- **What you have to do**:
Identify every line in the records below that contains the word "Pick", and copy each of those lines. Case counts.

(Interface element records)

= = =

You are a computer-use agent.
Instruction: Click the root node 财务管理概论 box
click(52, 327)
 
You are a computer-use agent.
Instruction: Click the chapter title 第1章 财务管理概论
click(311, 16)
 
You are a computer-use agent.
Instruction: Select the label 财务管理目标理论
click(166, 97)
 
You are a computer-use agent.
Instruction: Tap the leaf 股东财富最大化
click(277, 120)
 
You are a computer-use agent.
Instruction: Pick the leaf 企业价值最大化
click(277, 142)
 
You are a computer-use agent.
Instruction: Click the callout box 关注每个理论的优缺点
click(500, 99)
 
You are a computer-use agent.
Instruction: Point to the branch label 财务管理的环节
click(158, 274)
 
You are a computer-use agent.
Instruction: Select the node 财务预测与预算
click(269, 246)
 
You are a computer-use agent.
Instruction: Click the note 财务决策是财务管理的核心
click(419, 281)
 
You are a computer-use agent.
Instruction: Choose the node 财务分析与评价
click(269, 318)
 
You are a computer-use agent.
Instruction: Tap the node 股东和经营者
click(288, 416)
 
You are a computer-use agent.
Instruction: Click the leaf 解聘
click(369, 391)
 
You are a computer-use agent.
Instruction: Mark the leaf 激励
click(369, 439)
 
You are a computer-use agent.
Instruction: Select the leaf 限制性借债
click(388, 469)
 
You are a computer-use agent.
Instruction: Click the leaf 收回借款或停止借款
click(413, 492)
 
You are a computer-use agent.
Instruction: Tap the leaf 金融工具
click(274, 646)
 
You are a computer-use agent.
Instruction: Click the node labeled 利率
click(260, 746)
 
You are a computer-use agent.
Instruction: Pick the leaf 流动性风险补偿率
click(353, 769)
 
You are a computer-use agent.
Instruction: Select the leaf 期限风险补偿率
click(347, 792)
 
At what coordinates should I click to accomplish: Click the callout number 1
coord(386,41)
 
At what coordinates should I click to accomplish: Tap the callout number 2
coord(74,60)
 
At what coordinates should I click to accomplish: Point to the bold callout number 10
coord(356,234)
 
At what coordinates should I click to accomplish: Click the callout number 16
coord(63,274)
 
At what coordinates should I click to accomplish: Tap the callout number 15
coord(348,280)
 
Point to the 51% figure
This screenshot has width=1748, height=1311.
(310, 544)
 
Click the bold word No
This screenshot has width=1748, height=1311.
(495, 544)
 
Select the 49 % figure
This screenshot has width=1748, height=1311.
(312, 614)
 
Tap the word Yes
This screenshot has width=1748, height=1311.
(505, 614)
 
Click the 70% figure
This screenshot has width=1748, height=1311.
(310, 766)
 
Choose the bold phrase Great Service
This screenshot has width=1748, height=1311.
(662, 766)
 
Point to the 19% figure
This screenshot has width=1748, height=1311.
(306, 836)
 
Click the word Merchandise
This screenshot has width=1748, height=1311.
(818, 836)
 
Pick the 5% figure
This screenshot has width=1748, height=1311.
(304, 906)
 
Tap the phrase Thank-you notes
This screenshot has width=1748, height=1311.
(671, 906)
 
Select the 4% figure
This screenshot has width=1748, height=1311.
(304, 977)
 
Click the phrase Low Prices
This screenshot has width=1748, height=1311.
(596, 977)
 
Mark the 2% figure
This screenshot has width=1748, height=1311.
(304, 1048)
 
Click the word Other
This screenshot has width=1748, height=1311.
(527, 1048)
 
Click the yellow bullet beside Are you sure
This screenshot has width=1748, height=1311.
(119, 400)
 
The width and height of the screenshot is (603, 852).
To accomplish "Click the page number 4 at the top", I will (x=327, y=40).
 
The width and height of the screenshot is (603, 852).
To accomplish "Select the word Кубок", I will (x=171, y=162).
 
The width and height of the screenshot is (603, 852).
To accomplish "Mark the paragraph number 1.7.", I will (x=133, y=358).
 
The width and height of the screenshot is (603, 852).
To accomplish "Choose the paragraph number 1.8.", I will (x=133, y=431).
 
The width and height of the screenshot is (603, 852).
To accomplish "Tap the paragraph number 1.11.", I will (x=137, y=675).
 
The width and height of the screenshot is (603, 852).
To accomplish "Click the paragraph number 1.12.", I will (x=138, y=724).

= = =

- **Output below**:
Instruction: Pick the leaf 企业价值最大化
Instruction: Pick the leaf 流动性风险补偿率
Pick the 5% figure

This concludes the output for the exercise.